- Set problem 1
Extract the passage of the game review starting with "See, God of" and going on through "mess of a game.".

- Given text
--- START ---
See, God of War is a series that doesn’t succeed in the action department and is therefore heavily reliant on good story telling to be worth playing. The series already reinterprets the entire Greek mythological canon and changes many things in order to make the story entertaining, so why not Pandora’s Box? I legitimately expected the box to have something different inside, something that would completely change my view of God of War III and make me a believer in the cleverness of its writers. But no. Bad story and bad character development in general aside, God of War III even fails miserably at creating a proper plot twists of any kind. Anybody remember how cool the plot twist of the original God of War was like? I do. This plot device is the cherry on top of this (excuse the pun) God awful mess of a game.
That up there is what I think of you and your stupid box, God of War III!
You remember how everyone went on and on about how bad the story elements of Metroid: Other M were? Remember how I defended the game endlessly in another article and even pointed out that the story really wasn’t that offensive? Well, here is the thing: there is ONE part that IS horribly offensive from a writing standpoint. People like to complain about Samus’ portrayal as a weak character, the random plot holes like Adam not authorizing Samus to use her suit’s abilities to protect herself from extreme heat, etc. But nothing, and I do mean absolutely nothing, compares to Adam’s death scene.
So here is this character that Samus admires and sees as a father figure she never had. There is a whole lot of back story about their relationship and how much Samus appreciates him. Apparently, this character by the name of Adam taught Samus a lot of things, which is great if you want to know how to needlessly kill yourself while trying to save the universe. In the climatic scene where Samus loses the last thing left to her in the form of human support and care we see Adam make a great sacrifice to keep the rest of existence from being consumed by Metroids. Except that he didn’t actually have to do it at all. If anyone has paid attention to that scene they would know that Adam clearly states that in order to destroy the Metroids in Sector Zero he simply needs to cause that area of the Bottle Ship enough damage for it to detach itself from the rest of the other sectors and explode. Rather than doing the logical thing and tossing all kinds of grenades into this deadly area of the ship Adam decides that the greatest course of action is to lock himself inside of it…with a gun…possibly to open tiny air holes in the ship’s reinforced metal walls and pray for the best outcome.
--- END ---
- Provided data
--- START ---
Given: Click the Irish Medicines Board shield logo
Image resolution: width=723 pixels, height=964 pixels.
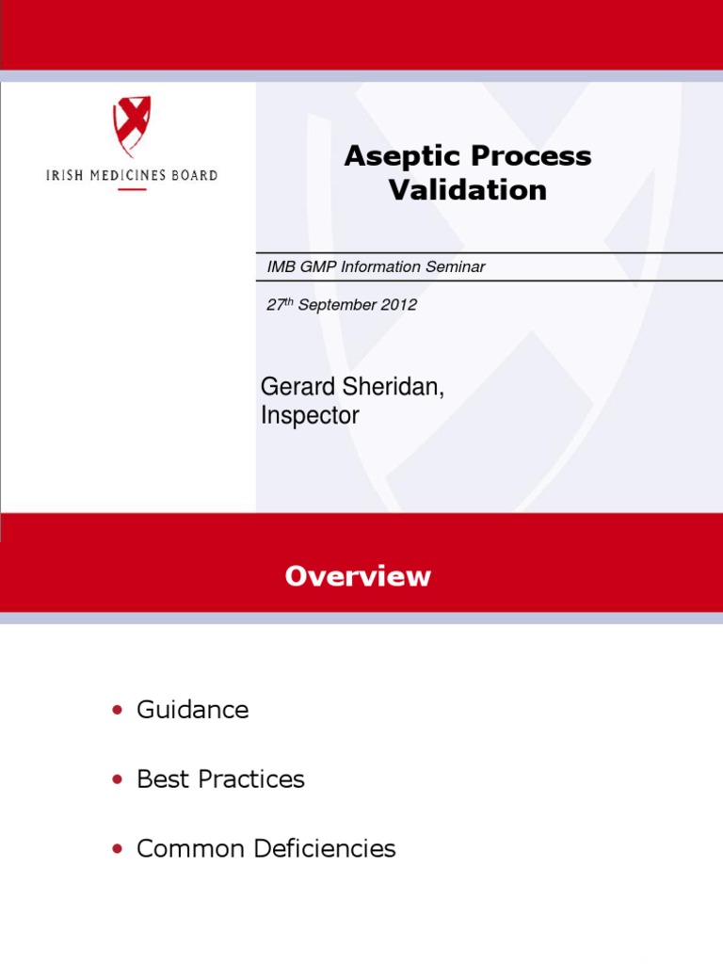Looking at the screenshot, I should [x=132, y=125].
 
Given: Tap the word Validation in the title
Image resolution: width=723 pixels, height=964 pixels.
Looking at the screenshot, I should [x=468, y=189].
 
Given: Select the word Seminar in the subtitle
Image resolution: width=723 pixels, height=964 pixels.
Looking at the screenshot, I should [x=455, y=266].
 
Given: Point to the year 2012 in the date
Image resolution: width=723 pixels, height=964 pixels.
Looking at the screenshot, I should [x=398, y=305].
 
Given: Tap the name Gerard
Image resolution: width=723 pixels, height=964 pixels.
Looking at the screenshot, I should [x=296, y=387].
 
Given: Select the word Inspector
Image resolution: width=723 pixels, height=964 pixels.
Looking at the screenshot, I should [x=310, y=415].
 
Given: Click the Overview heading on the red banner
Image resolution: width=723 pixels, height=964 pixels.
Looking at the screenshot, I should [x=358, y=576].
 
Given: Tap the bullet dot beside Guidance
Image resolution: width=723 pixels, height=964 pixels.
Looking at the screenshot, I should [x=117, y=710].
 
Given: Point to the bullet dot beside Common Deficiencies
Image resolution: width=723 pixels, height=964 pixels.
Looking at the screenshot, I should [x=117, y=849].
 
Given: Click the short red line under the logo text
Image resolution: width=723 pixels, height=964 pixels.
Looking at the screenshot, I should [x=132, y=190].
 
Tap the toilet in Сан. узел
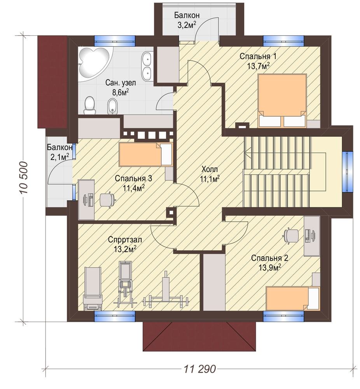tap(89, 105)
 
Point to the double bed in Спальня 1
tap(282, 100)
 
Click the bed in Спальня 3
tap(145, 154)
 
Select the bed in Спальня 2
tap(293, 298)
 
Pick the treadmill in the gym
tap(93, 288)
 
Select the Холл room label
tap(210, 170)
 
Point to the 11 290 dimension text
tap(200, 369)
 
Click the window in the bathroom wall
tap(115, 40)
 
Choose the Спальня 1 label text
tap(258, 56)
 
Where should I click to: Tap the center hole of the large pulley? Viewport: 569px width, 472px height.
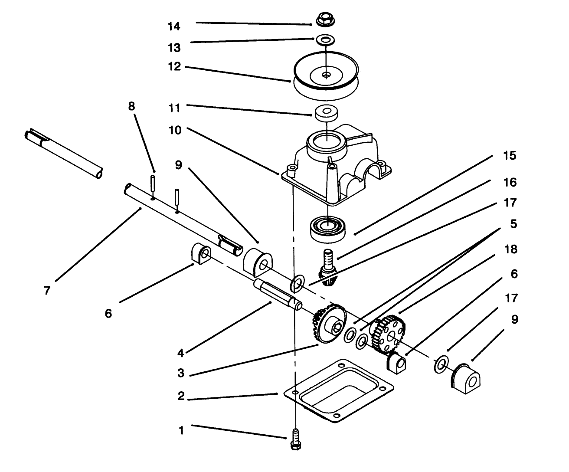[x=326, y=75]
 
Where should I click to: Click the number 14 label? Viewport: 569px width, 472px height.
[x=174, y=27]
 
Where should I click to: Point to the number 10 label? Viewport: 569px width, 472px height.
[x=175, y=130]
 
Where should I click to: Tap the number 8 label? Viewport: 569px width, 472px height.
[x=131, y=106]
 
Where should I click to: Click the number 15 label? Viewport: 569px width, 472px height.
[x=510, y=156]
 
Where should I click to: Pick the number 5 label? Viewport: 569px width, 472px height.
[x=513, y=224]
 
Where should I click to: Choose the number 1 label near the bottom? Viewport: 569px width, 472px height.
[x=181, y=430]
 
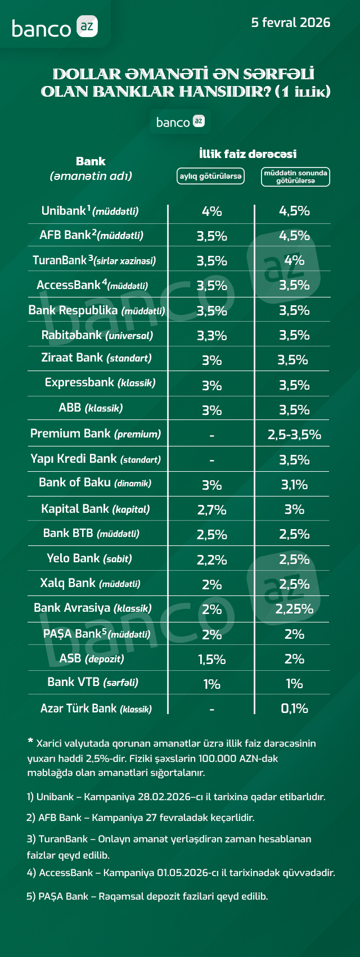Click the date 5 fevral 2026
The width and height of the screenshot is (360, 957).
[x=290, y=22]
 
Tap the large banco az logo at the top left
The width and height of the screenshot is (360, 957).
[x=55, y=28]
--- END ---
--- START ---
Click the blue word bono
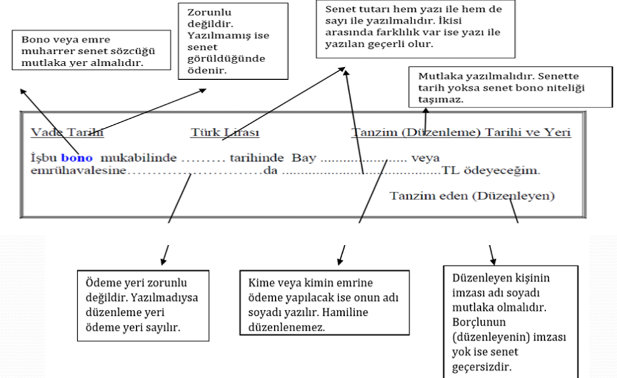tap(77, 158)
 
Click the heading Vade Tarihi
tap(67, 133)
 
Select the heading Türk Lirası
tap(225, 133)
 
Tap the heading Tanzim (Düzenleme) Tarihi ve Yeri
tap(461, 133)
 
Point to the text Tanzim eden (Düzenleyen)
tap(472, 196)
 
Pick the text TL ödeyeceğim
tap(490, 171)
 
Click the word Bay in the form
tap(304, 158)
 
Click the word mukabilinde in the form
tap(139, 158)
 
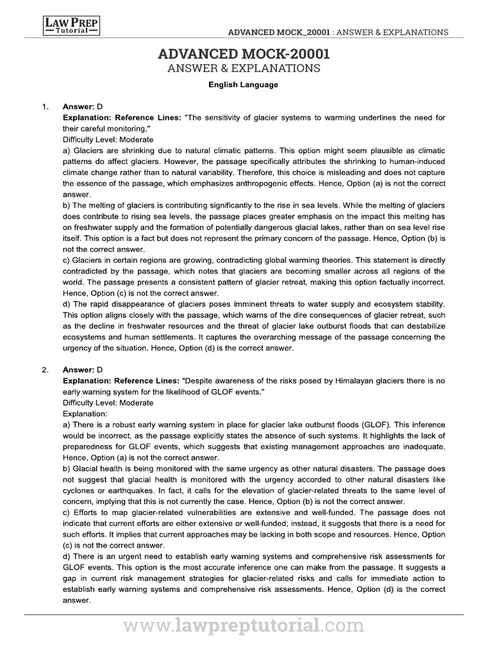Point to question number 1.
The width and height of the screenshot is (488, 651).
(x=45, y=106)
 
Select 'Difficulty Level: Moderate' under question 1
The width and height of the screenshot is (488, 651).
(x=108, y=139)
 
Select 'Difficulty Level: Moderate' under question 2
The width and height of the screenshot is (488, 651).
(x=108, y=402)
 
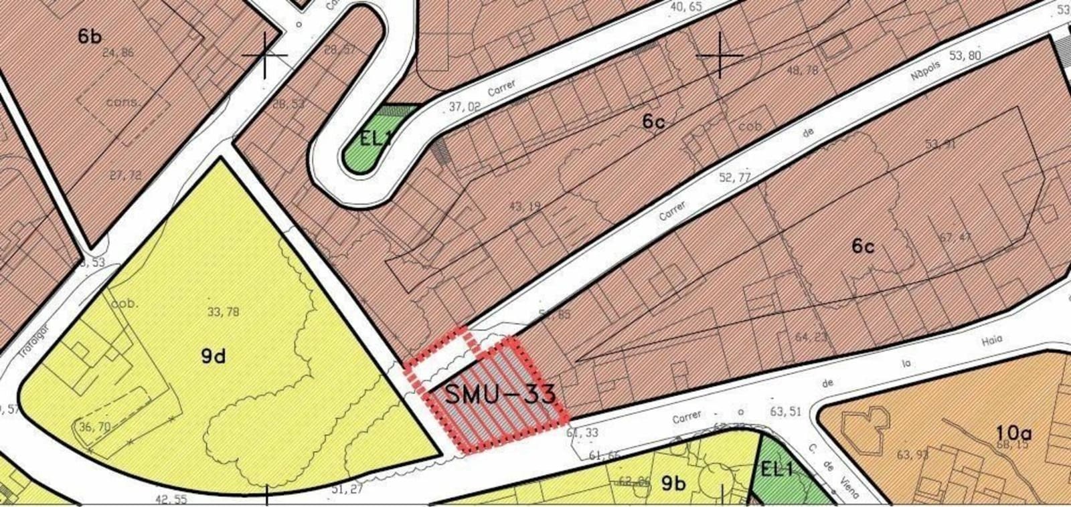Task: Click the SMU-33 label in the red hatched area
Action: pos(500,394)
--- END ---
--- START ---
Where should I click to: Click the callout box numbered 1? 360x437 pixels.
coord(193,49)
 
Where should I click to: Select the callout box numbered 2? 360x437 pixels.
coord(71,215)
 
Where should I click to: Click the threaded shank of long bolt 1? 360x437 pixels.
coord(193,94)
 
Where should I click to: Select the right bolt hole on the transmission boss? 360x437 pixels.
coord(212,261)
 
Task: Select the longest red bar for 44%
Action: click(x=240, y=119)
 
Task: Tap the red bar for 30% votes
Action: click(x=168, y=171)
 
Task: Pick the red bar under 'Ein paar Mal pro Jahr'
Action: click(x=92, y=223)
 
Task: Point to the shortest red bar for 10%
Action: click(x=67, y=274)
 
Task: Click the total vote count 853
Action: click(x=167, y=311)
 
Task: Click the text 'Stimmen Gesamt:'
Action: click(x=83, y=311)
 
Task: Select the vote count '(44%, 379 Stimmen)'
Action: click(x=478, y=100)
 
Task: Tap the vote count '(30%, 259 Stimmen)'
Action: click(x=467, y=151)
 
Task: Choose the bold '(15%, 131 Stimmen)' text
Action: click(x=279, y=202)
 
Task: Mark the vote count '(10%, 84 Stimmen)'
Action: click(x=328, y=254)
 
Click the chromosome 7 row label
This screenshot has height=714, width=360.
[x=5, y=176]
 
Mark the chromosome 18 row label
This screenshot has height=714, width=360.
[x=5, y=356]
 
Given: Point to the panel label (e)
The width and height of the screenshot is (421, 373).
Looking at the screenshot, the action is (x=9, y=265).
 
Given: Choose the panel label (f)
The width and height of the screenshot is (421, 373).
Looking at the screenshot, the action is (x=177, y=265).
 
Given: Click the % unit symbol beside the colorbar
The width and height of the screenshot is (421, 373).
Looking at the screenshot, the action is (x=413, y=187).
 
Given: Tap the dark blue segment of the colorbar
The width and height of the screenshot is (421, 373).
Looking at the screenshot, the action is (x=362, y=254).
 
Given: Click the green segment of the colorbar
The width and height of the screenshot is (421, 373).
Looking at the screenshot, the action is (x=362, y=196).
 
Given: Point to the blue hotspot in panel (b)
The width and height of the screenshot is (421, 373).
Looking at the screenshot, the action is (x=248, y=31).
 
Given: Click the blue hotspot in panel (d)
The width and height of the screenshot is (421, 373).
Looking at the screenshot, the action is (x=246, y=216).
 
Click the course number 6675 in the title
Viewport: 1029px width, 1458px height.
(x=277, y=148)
--- END ---
- Set problem 2
In the records, rewrite the lines starting with the line with "Select the heading Türk Lirası" and going on through the line with "(x=108, y=139)", putting "header" in place of "heading" and changing nothing else. Give only those lines, and leave the pictures out.

- Final answer 1
See, God of War is a series that doesn’t succeed in the action department and is therefore heavily reliant on good story telling to be worth playing. The series already reinterprets the entire Greek mythological canon and changes many things in order to make the story entertaining, so why not Pandora’s Box? I legitimately expected the box to have something different inside, something that would completely change my view of God of War III and make me a believer in the cleverness of its writers. But no. Bad story and bad character development in general aside, God of War III even fails miserably at creating a proper plot twists of any kind. Anybody remember how cool the plot twist of the original God of War was like? I do. This plot device is the cherry on top of this (excuse the pun) God awful mess of a game.

- Final answer 2
Select the header Türk Lirası
tap(225, 133)
 
Tap the header Tanzim (Düzenleme) Tarihi ve Yeri
tap(461, 133)
 
Point to the text Tanzim eden (Düzenleyen)
tap(472, 196)
 
Pick the text TL ödeyeceğim
tap(490, 171)
 
Click the word Bay in the form
tap(304, 158)
 
Click the word mukabilinde in the form
tap(139, 158)
 
Point to question number 1.
The width and height of the screenshot is (488, 651).
(x=45, y=106)
 
Select 'Difficulty Level: Moderate' under question 1
The width and height of the screenshot is (488, 651).
(x=108, y=139)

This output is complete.